Schrödinger’s Drawers
Notes on collapsing wave functions, eventually
There's a drawer in my house. Actually - full disclosure, because honesty is one of the policies my brain actually complies with - there are several. Each one closed. Each one in full quantum superposition, quietly judging me from the shadows like tiny black holes of good intentions gone wrong.
When the drawer stays shut, its contents are simultaneously dead and alive. Dead, because nothing inside has been touched, seen, or even remembered in years. Alive - violently alive - in my head. There's a thermometer in there somewhere... or there was. At some point it became infinitely easier to just walk to the pharmacy and buy a shiny new one than to open the drawer, face three years of archaeological layers (old receipts, random cables, a single lonely sock), and excavate the original. The old thermometer now exists in philosophical retirement: neither thrown away nor used. It simply... exists. Schrödinger's temperature checker, existing in its own private limbo.
The drawer hums with low-level guilt. Not dramatic guilt. Just a constant, refrigerator-hum kind of guilt. Background noise.

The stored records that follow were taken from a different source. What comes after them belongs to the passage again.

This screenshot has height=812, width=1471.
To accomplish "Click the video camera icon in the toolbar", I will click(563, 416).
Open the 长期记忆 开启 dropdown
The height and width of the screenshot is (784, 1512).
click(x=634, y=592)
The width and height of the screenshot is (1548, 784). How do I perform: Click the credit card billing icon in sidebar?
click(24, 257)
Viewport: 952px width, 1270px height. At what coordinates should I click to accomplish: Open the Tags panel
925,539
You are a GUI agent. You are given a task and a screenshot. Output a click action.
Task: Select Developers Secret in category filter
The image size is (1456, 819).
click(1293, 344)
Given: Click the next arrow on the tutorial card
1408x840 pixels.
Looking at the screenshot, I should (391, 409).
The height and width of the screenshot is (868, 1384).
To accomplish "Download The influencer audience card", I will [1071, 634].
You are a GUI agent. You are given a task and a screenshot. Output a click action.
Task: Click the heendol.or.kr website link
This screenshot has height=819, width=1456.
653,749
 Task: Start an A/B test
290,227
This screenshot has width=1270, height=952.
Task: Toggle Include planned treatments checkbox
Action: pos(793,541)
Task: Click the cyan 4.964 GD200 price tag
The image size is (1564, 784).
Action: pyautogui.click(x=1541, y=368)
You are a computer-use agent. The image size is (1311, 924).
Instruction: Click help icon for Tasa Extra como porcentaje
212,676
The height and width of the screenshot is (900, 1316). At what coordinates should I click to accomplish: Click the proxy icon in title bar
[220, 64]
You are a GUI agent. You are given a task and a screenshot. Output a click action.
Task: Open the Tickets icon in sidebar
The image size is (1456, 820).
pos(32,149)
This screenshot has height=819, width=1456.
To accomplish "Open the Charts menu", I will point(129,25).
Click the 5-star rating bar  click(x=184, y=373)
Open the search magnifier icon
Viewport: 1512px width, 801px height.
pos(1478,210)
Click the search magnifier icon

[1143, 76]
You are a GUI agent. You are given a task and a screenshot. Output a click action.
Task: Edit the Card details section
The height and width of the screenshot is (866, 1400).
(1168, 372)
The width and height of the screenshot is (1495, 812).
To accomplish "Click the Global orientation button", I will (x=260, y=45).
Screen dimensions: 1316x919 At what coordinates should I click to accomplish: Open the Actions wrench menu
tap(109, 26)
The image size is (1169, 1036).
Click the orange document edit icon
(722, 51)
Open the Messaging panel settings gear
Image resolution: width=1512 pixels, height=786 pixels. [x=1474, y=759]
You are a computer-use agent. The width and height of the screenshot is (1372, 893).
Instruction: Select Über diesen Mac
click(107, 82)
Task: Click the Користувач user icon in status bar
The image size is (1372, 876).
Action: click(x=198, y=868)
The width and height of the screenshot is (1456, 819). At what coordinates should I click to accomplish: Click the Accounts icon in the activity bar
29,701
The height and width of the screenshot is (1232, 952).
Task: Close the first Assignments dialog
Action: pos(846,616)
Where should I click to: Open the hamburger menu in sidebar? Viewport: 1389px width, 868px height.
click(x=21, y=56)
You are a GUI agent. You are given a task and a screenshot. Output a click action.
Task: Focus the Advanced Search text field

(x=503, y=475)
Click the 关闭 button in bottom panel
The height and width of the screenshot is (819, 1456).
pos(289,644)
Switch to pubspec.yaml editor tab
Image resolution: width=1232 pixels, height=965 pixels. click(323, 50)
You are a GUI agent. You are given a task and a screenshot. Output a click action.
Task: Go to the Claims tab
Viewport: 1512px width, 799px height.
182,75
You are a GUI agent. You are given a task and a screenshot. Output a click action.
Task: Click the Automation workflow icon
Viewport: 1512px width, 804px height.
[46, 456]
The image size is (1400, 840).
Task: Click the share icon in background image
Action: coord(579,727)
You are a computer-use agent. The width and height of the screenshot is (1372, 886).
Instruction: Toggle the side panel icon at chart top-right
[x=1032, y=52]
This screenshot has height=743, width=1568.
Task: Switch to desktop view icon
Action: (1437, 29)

The moment I decide "today is the day" - the day I will finally open the drawer and impose order like a proper adult - something completely unhinged happens. My brain immediately launches into a full philosophical crisis. I start imagining myself as the kind of person who has colour-coded spice racks and actually knows where the scissors live.
I picture my tidy friends with their spotless kitchens and wonder: do they wake up peaceful, or are they secretly paying some invisible psychological tax I'm too chaotic to understand? Is their calmness real, or did they just murder the messy parts of themselves I'm still too scared to kill?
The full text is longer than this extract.